End Entity Profiles determine what data can or must be present for users connected with this profile. Some values can also be pre-determined such as the organization, o in the dn. It contains all information, that is specific to each individual end entity, for issuance of certificates.
When adding a user in the PKI, the user must be connected with an end entity profile. The end entity profile specifies one or more certificate profiles used when generating certificates.

Crypto Token

A Crypto Token is the token used by a CA to store it's keys. The Crypto Token's most important key are the CA signature keys. The Crypto Token can also contain other keys used for encryption of sensitive data in the database. A Crypto Token can be configured per CA or multiple CAs can share a Crypto Token.
The different forms that are stored in the database are:

  • Soft token PKCS#12 files protected by a password.
  • Hardware token configuration, usually referencing a Hardware Security Module accessed using the PKCS#11 API

Publishers

A publisher stores issued certificates to a central location. EJBCA have implemented support for LDAP and Active Directory but it's also possible to create customized plug-ins.

Internal Key Binding

An Internal Key Binding can be used to make keys in a Crypto Token available for other uses than in a CA. It is a reference to a key pair available to the EJBCA instance, a non-CA certificate, an optional list of trusted certificates and properties for its purpose. It can be thought of as a simplified key store with purpose-specific properties.

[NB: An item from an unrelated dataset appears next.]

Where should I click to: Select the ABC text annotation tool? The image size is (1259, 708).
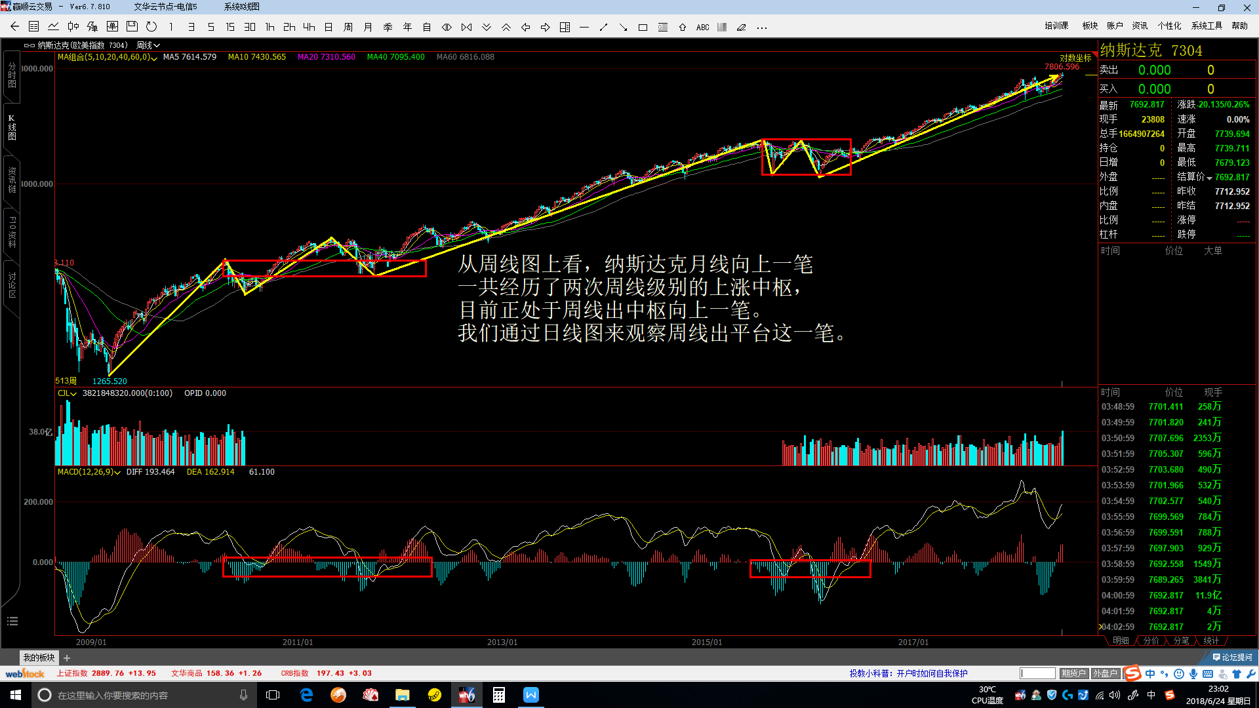click(x=702, y=27)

Example: An OcspKeyBinding can be used to sign OCSP responses on behalf of a CA. It has a key in an HSM accessible from the EJBCA instance (via a Crypto Token) and an OCSP signing certificate. Additionally the trusted certificates can be used to verify that OCSP requests are sent from a trusted source and additional properties can be used to specify how long an OCSP response should be valid.

Peer Connector

A Peer Connector is a representation of a remote (EJBCA or EJBCA compatible) peer system and can be used for automated management of the remote system. A proprietary protocol is used over a dual authenticated HTTPS channel (where the client certificate keys can be stored in an HSM).

Example: If one EJBCA instance (acting as CA) is given sufficient authorization at another EJBCA instance (acting as VA), the first can publish certificate revocation information to the second instance or perform automatic renewal of OCSP signing keys and certificates over the secure channel.

External RA (Enterprise Edition Only)

In some cases, for security reasons, is it preferable to deny all in-bound traffic to the CA and instead let the CA periodically fetch and process information from external trusted data sources. For this reason there is an add-on module provided with the EJBCA Enterprise distribution called 'externalra', which is short for External RA API.